The research tool was an anonymous questionnaire consisting of five parts: a personal questionnaire, the author’s questionnaire on diet and eating habits, the SCOFF questionnaire by Morgan et al. [25], the TFEQ-13 questionnaire in the Polish adaptation by Anna Dzielska et al. [26] and the ORTO-15 questionnaire by Donini et al. [27].

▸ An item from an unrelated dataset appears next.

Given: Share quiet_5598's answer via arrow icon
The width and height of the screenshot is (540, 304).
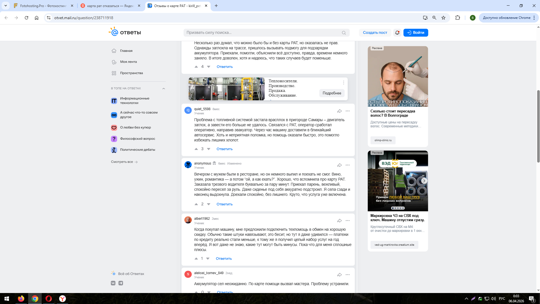Looking at the screenshot, I should 339,111.

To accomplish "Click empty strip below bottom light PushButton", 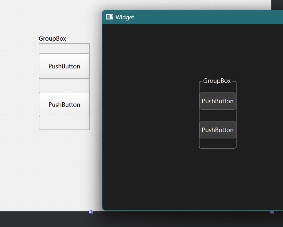I will (64, 123).
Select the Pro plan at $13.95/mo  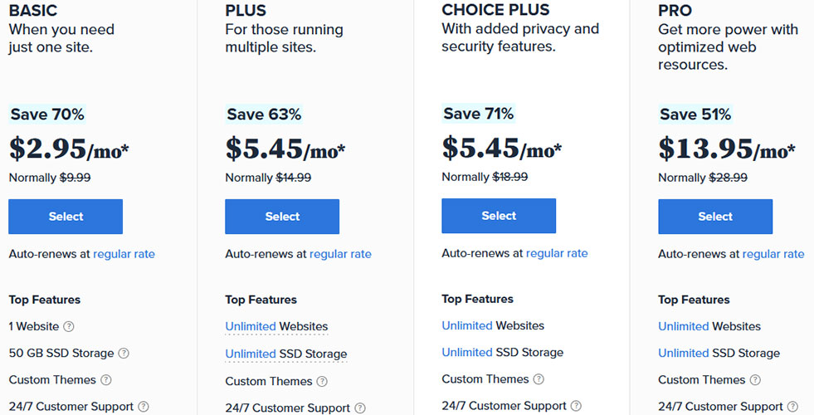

Demographic information such as age, gender, and education was collected. Anthropometric measurements reported by the subjects included height and current body weight. From these data, BMI was calculated and interpreted according to World Health Organisation recommendations. The breakdown by body mass index was as follows: underweight <18 kg/m2; normal 18–24.99 kg/m2; overweight 25–30 kg/m2; obese >30 kg/m2 [28]. Health status questions asked about the presence of diet-related diseases that may affect eating behavior.
The SCOFF questionnaire was used to assess the prevalence of the possible presence of eating disorders. It consists of five questions addressing the basic characteristics of disorders such as anorexia nervosa and bulimia nervosa. Possible answers are ‘yes’ or ‘no’. Giving two or more affirmative answers indicates the presence of an eating disorder. It is a simple screening tool that is not used for diagnosis but to suggest the likelihood of an eating disorder in a given case [25].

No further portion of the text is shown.